No ano passado Bolsonaro disse que o ministro da Educação estudava descentralizar investimento em faculdades de filosofia e sociologia (humanas), pois o objetivo, segundo ele, era focar “em áreas que gerem retorno imediato ao contribuinte”. Tentava atribuir à educação um caráter meramente instrumental, mas também buscava angariar simpatia da opinião pública ao atribuir aos universitários a imagem de inúteis.

Não podemos nos esquecer do decreto presidencial (Decreto 9794/2019) que tentava alterar o sistema de nomeações para cargos no governo federal concedendo à Secretaria de Governo, comandada à época pelo general Carlos Alberto dos Santos Cruz, o direito de avaliar a nomeação de reitores das instituições federais de ensino superior, medida que acabou caindo após intensa pressão da sociedade civil.

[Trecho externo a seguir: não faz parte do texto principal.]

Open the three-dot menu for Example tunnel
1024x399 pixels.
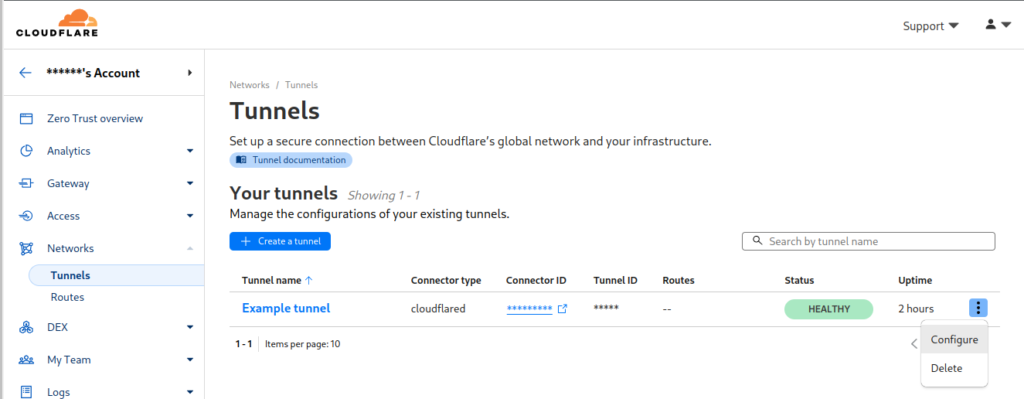pos(978,308)
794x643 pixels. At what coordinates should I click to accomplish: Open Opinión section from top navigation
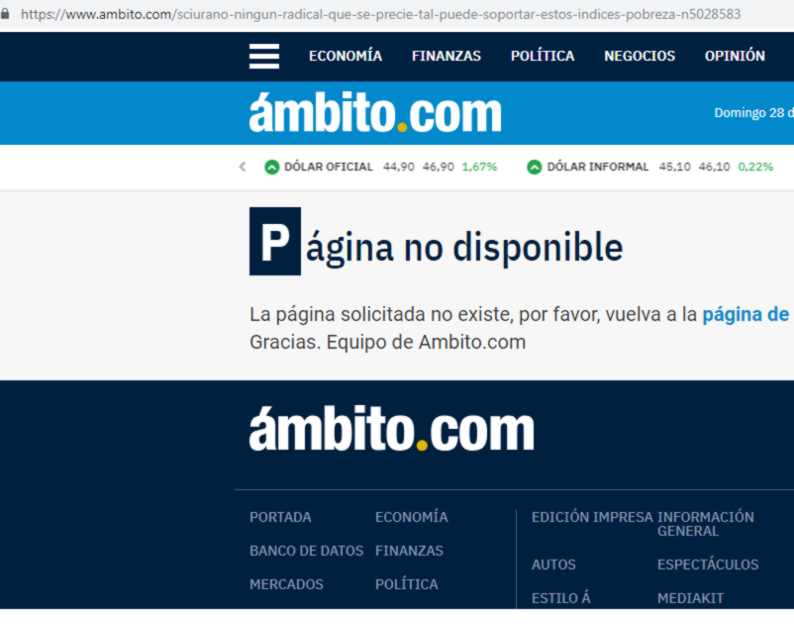734,56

As universidades precisam estar vigilantes, pois estes governo, que elegeu o conhecimento e a educação como seus principais inimigos, continuará tentando de todas as formas ataca-la. As instituições precisam se agarrar aos preceitos legais que lhes garante, especialmente a autonomia universitária, pois do contrário corre o sério risco de sucumbir às investidas fascistas.